Ten slotte zal de wetgever een aanpassingsperiode voor de nieuwe eisen inbouwen, waarvan de duur varieert naargelang van de omvang van de betrokken ondernemingen.”

Hoe kunnen we het concurrentievermogen van onze Europese ondernemingen garanderen tegenover de rest van de wereld, waar veel minder strenge regels en procedures gelden?

“Duurzaamheidsnormen kunnen gezien worden als een rem op het concurrentievermogen van bedrijven, maar op lange termijn zullen ze een voordeel vormen. Verschillende recente studies tonen hun positieve gevolgen aan, ook op het vlak van beursprestaties.
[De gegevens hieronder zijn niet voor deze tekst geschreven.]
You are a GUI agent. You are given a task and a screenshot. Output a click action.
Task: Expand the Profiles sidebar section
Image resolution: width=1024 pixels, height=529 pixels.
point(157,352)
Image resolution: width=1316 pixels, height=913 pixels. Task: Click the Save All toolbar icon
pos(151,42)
Vanuit een zuiver wetgevend oogpunt bestaan er mechanismen om het concurrentievermogen van onze ondernemingen in het kader van de duurzaamheidseisen te beschermen.
Om te beginnen zullen verschillende elementen van de zorgvuldigheidsplichtrichtlijn extraterritoriale effecten hebben, aangezien ze betrekking heeft op de hele keten en grote buitenlandse groepen die in Europa actief zijn ook onder de wetgeving zullen vallen.
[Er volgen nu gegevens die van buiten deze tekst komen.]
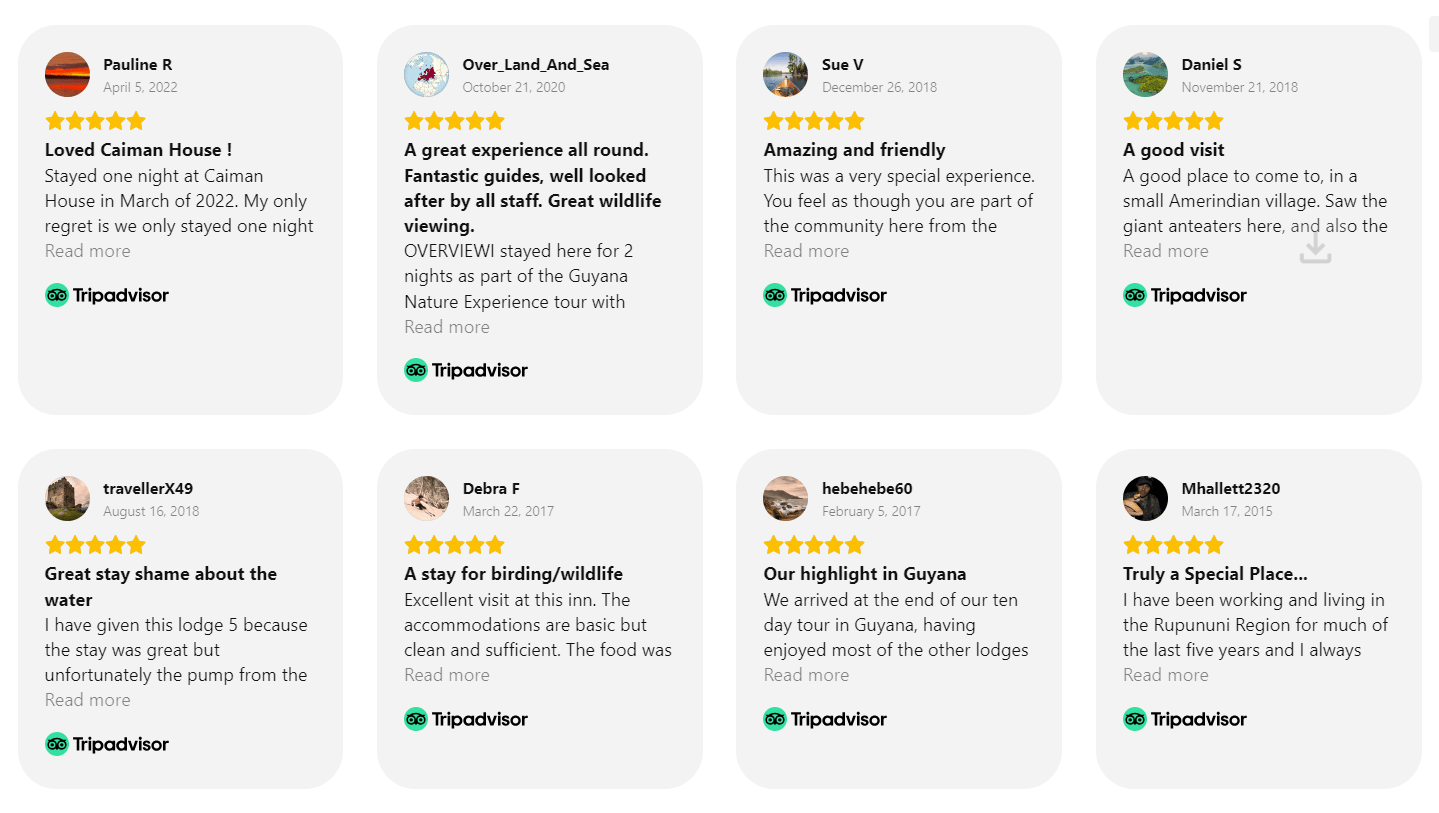Image resolution: width=1439 pixels, height=813 pixels.
Task: Click the Tripadvisor icon on travellerX49's review
Action: click(x=57, y=744)
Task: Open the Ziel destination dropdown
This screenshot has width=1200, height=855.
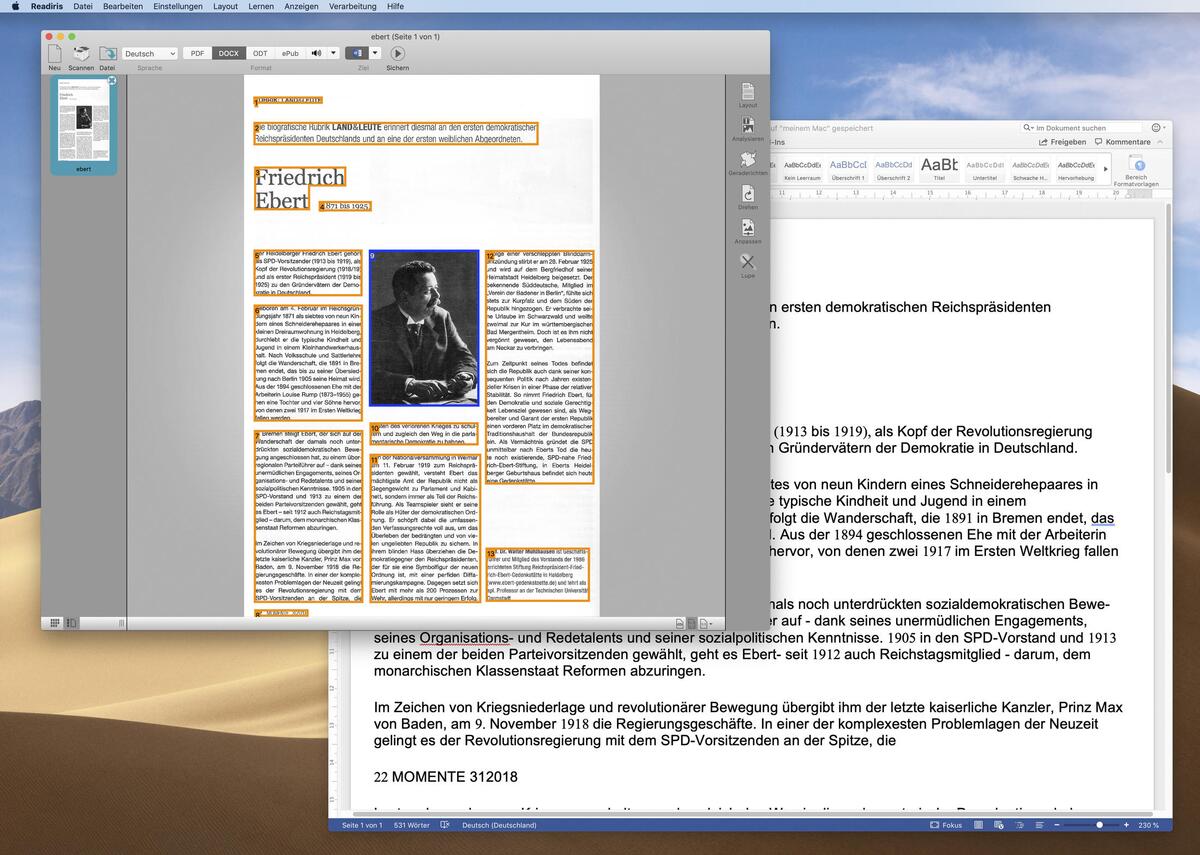Action: coord(375,53)
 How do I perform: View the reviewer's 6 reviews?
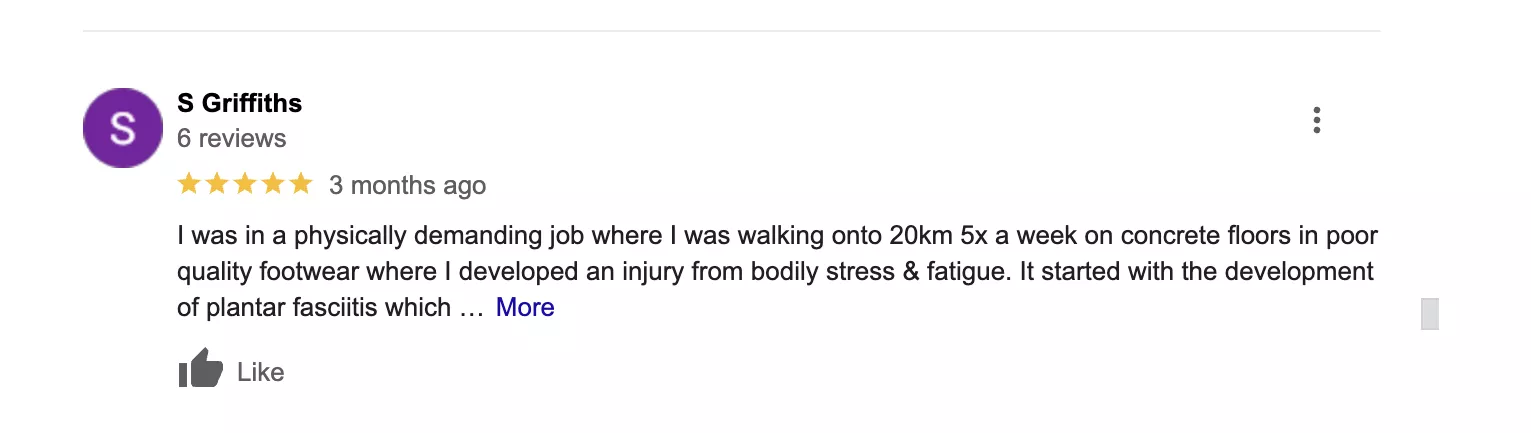(231, 138)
Voorts werken we in onze parlementaire groep aan het aannemen van meer spiegelclausules die vereisen dat ingevoerde producten aan dezelfde normen voldoen als producten uit de EU. Dit geldt bijvoorbeeld voor het gebruik van pesticiden of meststoffen die in Europa verboden zijn binnen bepaalde buitenlandse landbouwsectoren, zoals soja, en die oneerlijke concurrentie vormen voor onze landbouwers".
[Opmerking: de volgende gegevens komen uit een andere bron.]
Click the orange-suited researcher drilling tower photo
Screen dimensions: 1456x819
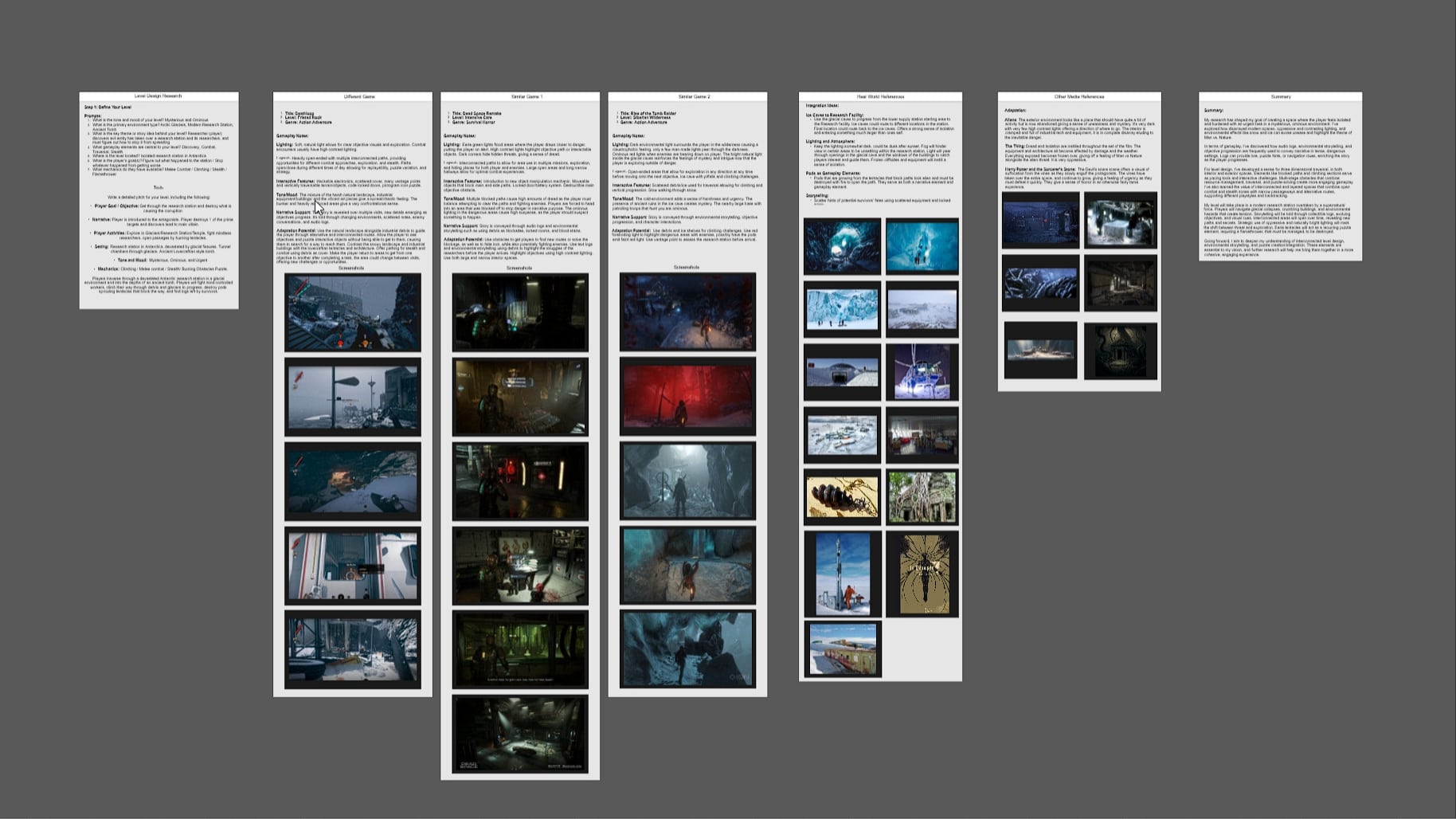(842, 574)
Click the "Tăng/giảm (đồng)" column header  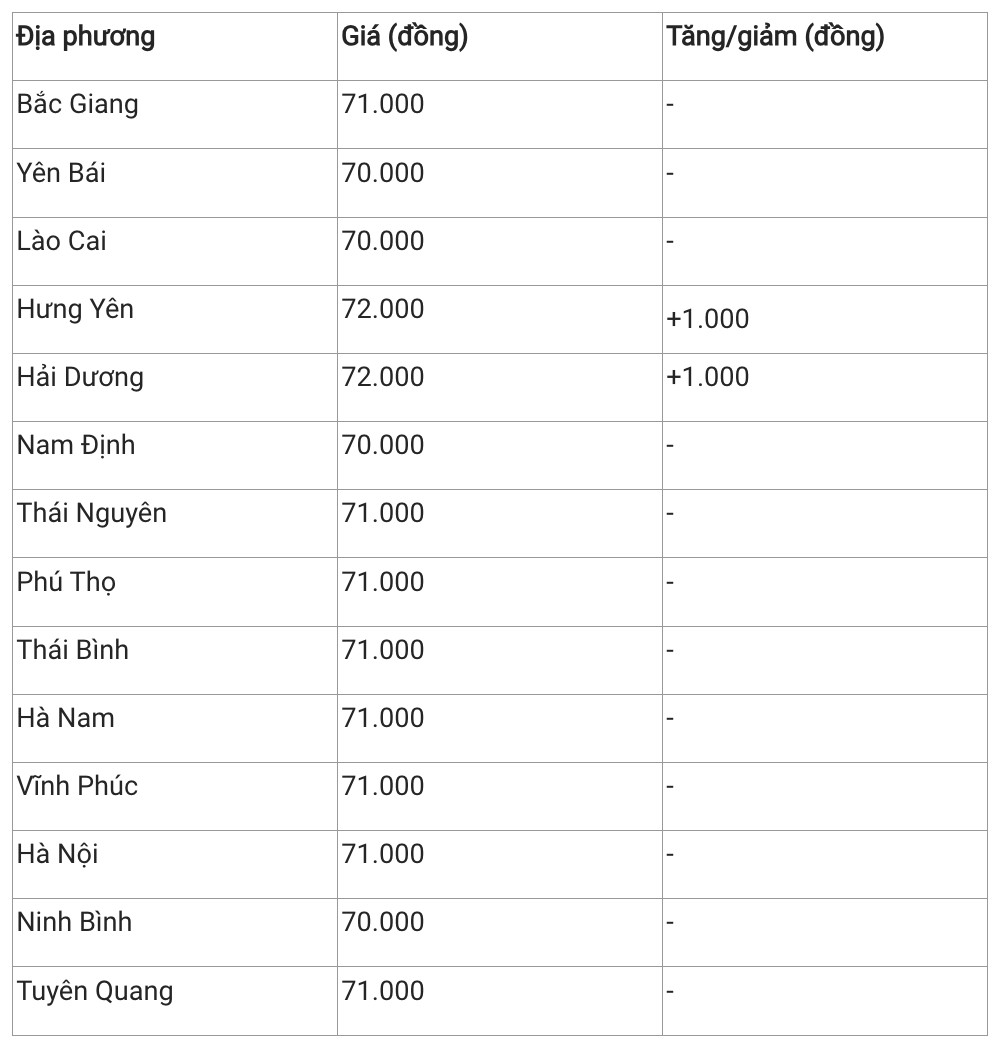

Is de EU niet overijverig?

“Helemaal niet. De Unie is zeker een pionier, maar staat niet op zichzelf. De mentaliteit en de internationale context blijven evolueren. Zo heeft een groep van 200 internationale investeerders onder de noemer “Investor Alliance for Human Rights” de Commissie gevraagd om de regelgeving inzake dwangarbeid aan te scherpen. Bedrijven hebben ons opgeroepen om aan te dringen op het invoeren van gemeenschappelijke normen in het kader van de zorgvuldigheidsplichtrichtlijn, om het systeem zo voor iedereen concurrentieel en eerlijker te maken.

In economische kringen ten slotte, zowel op het niveau van de Wereldhandelsorganisatie als van de G20, constateren wij een convergentie van commerciële verbintenissen en verklaringen ten gunste van duurzame modellen. Om nog maar te zwijgen over de laatste verklaringen van het Wereld Economisch Forum, dat er al jaren op aandringt dat een van de grootste economische risico's de klimaatverandering is.

Hoe sneller ondernemingen de duurzaamheidsbeginselen in hun bedrijfsmodellen integreren, hoe beter ze de Europese en mondiale markten zullen kunnen bereiken en overtuigen. Ze zullen hun plannen snel moeten aanpassen om het hoofd te bieden aan de bedreigingen die bijkomende druk leggen op hun kosten, concurrentievermogen, aantrekkelijkheid (aangezien steeds meer afgestudeerden geïnteresseerd zijn in de maatschappelijke prestaties van hun toekomstige werkgevers) en uiteindelijk hun overlevingskans.

Het staat vast dat het bedrijfsleven, net als de lidstaten, een leidende rol zal moeten spelen bij het opbouwen van een rechtvaardige en duurzame samenleving. De EU zal alle actoren in deze overgang steunen en hun belangen beschermen."